I'm single, and have been for nearly a year at the time of writing. As of last Thursday, I am unemployed. I have no desire to either own or rent property of any kind, unless we count The Darkened Room, which is not so much a place to live as a nest to retreat to, like some kind of injured mongoose hissing at the predators outside...

Shit, do mongooses nest? Do they hiss? Is it mongooses or mongeese? And why did I choose such a stupid fucking metaphor?

Whatever. Back to my quarter-life crisis and back to the strange and horrible visions I've been having, visions where my friends shake their heads sadly and say things like "When are you going to get a job, Mike?" and "My wife has this cousin. Maybe you two should go out or something. You might hit it off".

Terrifying. People starting to believe that you are incapable of planning your own life...then starting to plan it for you, to offer what they think is helpful advice, little realising that all their example is doing is feeding the flames.

I'd best add a disclaimer to that section, too, seeing as I'm not planning on gunning down my happy friends, nor setting fire to them, their loved ones, and their possessions. I think about it sometimes, but only when I'm in a really good mood.

I want to be a writer. No, really. The comedy stopped just a second ago. That's how I came to be here. I keep quitting jobs and have a total inability to hold down a steady relationship because these things aren't, right now, my number one priority. I've written a bunch of screenplays and short stories and even poetry. I finished a novel last summer and I'm currently working on a second. None of these things have been published, as far as I know, but I'm getting to the point where I may just be able to write something saleable and cool.

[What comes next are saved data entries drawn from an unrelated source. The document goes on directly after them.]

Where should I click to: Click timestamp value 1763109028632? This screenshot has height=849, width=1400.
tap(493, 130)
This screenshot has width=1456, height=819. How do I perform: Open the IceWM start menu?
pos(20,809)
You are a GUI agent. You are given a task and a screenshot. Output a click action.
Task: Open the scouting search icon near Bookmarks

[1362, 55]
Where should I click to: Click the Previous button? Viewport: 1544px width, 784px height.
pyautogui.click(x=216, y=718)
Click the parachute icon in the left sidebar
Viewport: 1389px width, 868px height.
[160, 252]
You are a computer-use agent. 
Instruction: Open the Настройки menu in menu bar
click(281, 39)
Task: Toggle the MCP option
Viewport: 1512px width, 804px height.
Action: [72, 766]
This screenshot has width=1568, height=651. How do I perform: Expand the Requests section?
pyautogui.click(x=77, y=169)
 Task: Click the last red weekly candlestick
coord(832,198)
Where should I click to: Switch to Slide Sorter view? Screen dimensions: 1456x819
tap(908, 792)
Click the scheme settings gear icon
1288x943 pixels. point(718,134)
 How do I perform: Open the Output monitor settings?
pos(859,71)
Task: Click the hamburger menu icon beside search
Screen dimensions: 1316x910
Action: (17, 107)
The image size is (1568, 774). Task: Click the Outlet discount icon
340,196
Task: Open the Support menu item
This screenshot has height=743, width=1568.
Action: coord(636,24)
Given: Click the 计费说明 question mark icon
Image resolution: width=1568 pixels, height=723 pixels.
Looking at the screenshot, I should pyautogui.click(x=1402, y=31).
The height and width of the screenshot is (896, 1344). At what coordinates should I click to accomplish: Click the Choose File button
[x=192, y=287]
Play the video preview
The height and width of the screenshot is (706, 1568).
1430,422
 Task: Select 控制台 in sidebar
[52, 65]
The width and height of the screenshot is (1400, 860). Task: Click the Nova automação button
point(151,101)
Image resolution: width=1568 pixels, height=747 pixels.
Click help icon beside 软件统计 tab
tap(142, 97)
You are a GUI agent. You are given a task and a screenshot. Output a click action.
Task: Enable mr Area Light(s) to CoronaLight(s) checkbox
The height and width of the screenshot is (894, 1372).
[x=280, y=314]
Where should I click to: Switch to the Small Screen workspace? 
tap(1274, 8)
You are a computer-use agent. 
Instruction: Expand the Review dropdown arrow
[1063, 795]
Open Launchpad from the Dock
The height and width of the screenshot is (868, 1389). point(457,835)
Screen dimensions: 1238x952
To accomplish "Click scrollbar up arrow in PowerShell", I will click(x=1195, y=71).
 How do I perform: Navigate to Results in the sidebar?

Which is what I most want from my life and what I've been planning with a surety and structure that would terrify my parents and my happy friends if they could see and understand it. I mean, if I applied the same determination and passion to, say, becoming an ice cream man, you'd be looking at Mr. Whippy by now. But they don't see that because the process of honing an artistic talent into something worthwhile takes an awful lot of the kind of practice that produces no concrete result. Hence, many people around me believe that I'm actually doing nothing at all except wasting away in a series of bar jobs and dumping every promising ladyfriend I ever meet for no good reason.

Which is true, in a way. But fuck them. They are wrong and I am right. It is necessary that things be this way.